Next we need to show that ##N(R)## contains only nilpotent elements. We do this by proving that each non-nilpotent element does not lie in some prime ideal (and hence does not lie in the intersection of all prime ideals).

Let ##r## be any non-nilpotent element. Consider the set ##S## of all ideals in ##I## in ##R## that dont contain some positive power of ##r##:

##
S = \{ I \in R : r^n \notin I \text{ for } n \geq 1 \}
##

The zero ideal does not contain some positive power of ##r## because ##r## is not nilpotent, and so ##S## is non-empty. Partially order ##S## by inclusion. Let ##\{ I_\alpha \}_{\alpha \in A}## be a totally ordered set of ideals in ##S##. Consider their union: ##I_\cup = \cup_{\alpha \in A} I_\alpha##. Is ##I_\cup## an ideal? If ##x## and ##y## are in ##I_\cup## then ##x \in I_\alpha## and ##y \in I_\beta## for two of the ideals ##I_\alpha## and ##I_\beta##. Since this set of ideals is totally ordered, ##I_\alpha \subset I_\beta## or ##I_\beta \subset I_\alpha##. WLOG we take ##I_\alpha \subset I_\beta##. Therefore ##x,y \in I_\beta## then ##x \pm y \in I_\beta \subset I_\cup## and ##xy \in I_\beta \subset I_\cup##. If ##x \in I_\cup## then ##x \in I_\alpha## for some ideal ##I_\alpha##. So ##rx \in I_\alpha \subset I_\cup## for any ##r \in R##. Therefore we have verified that ##I_\cup## is an ideal.

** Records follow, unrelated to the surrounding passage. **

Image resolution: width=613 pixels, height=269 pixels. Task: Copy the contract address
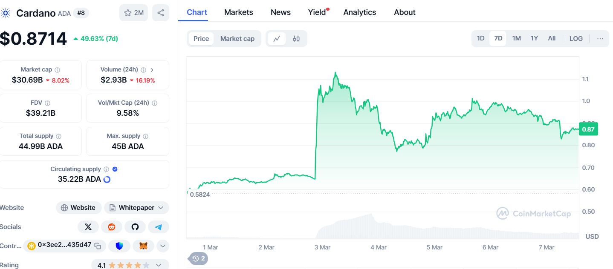(98, 246)
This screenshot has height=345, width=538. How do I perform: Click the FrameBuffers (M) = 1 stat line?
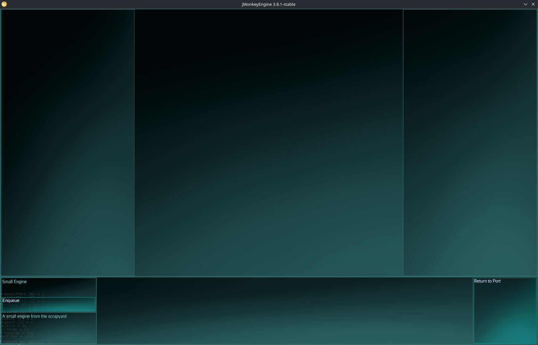click(x=22, y=294)
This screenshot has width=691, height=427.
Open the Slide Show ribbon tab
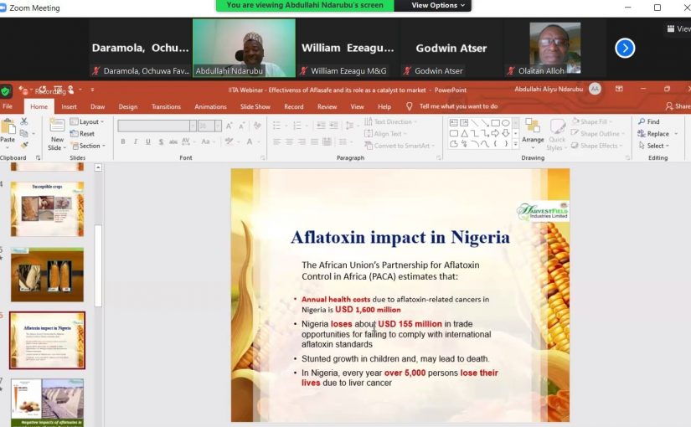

Is ##I_\cup \in S##? Since no ##I_\alpha## contains a positive power of ##r##, their union does not contain a positive power of ##r##. Therefore ##I_\cup \in S##. Because ##I_\cup## contains every ##I_\alpha## it is an upper bound on the totally ordered subset ##\{ I_\alpha \}_{\alpha \in A}##. Thus every totally ordered subset of ##S## contains an upper bound in ##S##.

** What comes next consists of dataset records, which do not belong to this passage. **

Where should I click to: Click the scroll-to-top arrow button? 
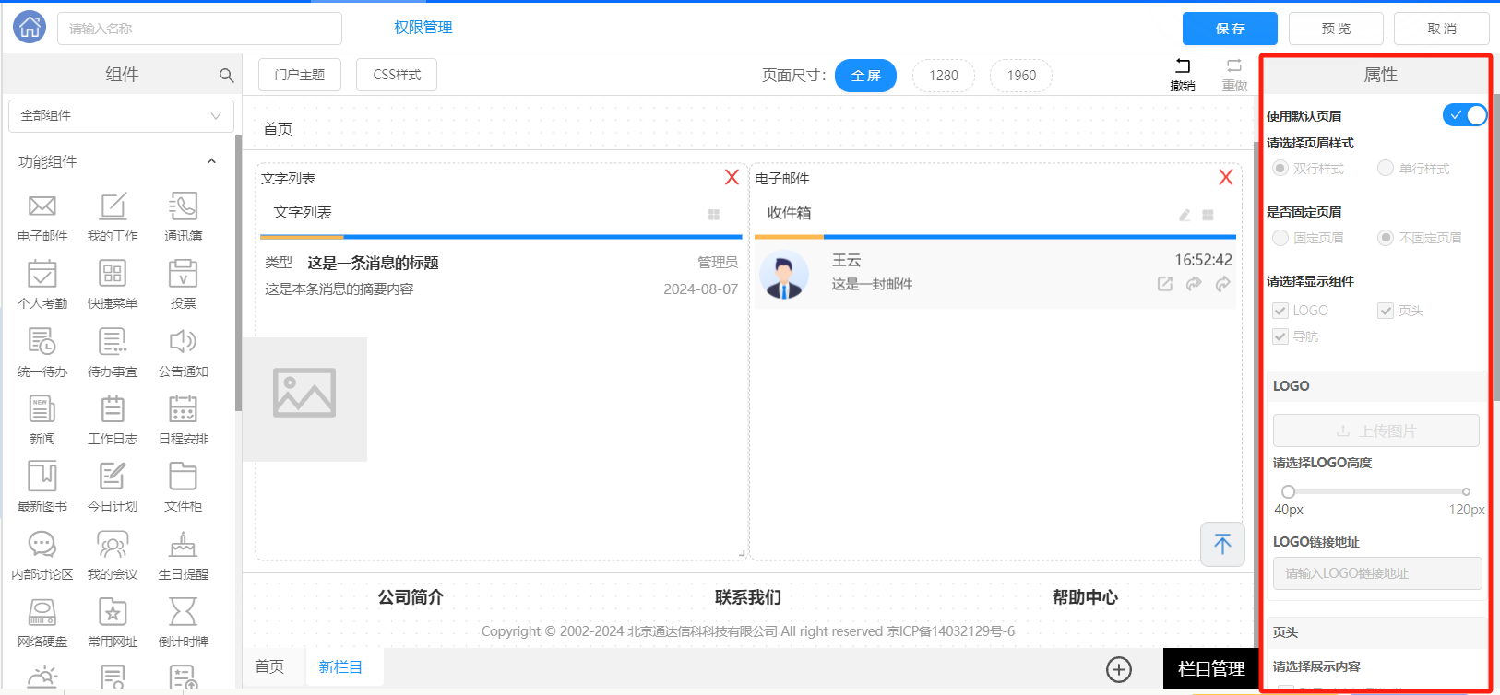[1222, 544]
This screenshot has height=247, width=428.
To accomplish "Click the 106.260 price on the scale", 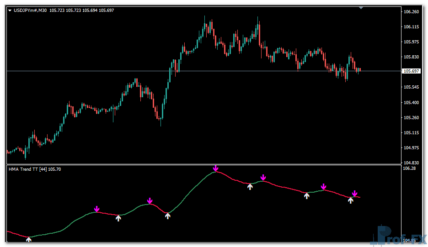I will pyautogui.click(x=412, y=12).
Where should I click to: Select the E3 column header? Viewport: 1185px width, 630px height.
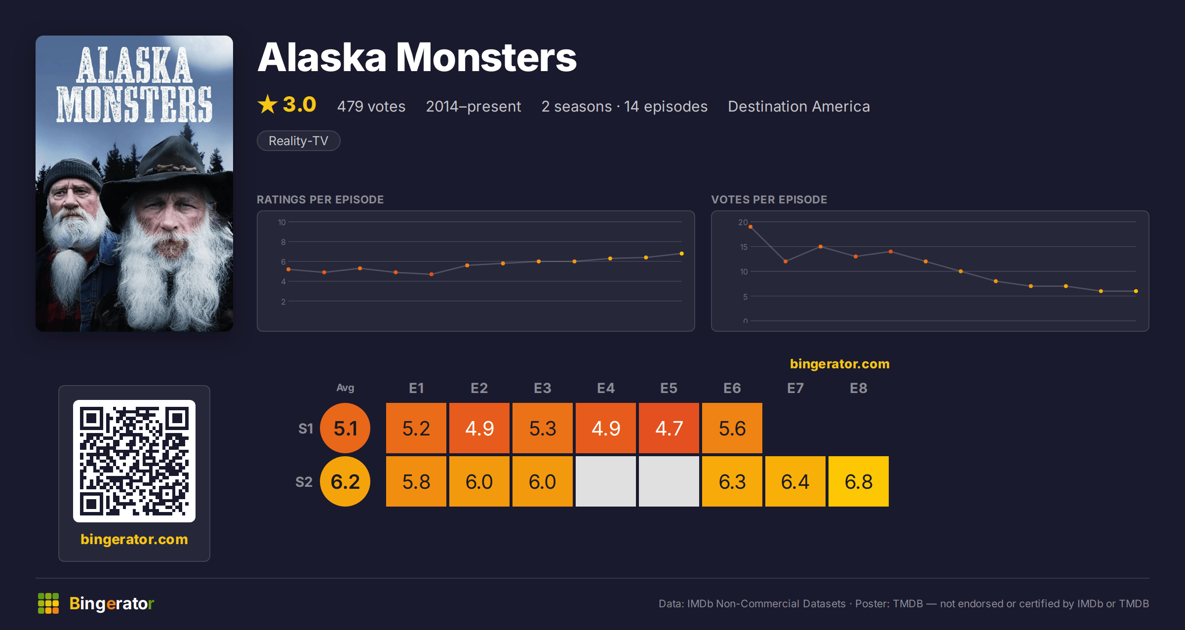(x=543, y=388)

By Zorn's lemma there is a maximal element of ##S##. This is an ideal ##P## that does not contain any positive power of ##r## and is maximal for this property (with respect to inclusion). We now show that ##P## is a prime ideal. (Reminder: ##(x)## denotes the intersection of all ideals that contain the element ##x##. This is an ideal itself called the principal ideal of ##R## generated by ##x##). Suppose ##x,y \in R## and ##xy \in P##. We need to prove ##x \in P## or ##y \in P##. To do so we assume otherwise. In this case the ideals ##(x) + P## and ##(y) + P## are both strictly larger than ##P##, and so they cant lie in ##S##. So ##r^m \in (x) + P## and ##r^n \in (y) + P## for some positive integers ##m## and ##n##. Write

##
r^m = a x + p_1 \in (x) + P , \qquad r^n = b y + p_2 \in (y) + P
##

where ##a,b \in R##. Take their product

##
r^{m+n} = ab xy + axp_2 + byp_1 + p_1 p_2 .
##

Since ##P## is an ideal and since ##xy \in P##, the RHS is in ##P##. But then ##r^{m+n} \in P## which contradicts that ##P## contains no positive power of ##r##. Hence, ##x \in P## or ##y \in P##, so ##P## is prime. Hence, we have shown that our arbitrary non-nilpotent element in not in some prime ideal.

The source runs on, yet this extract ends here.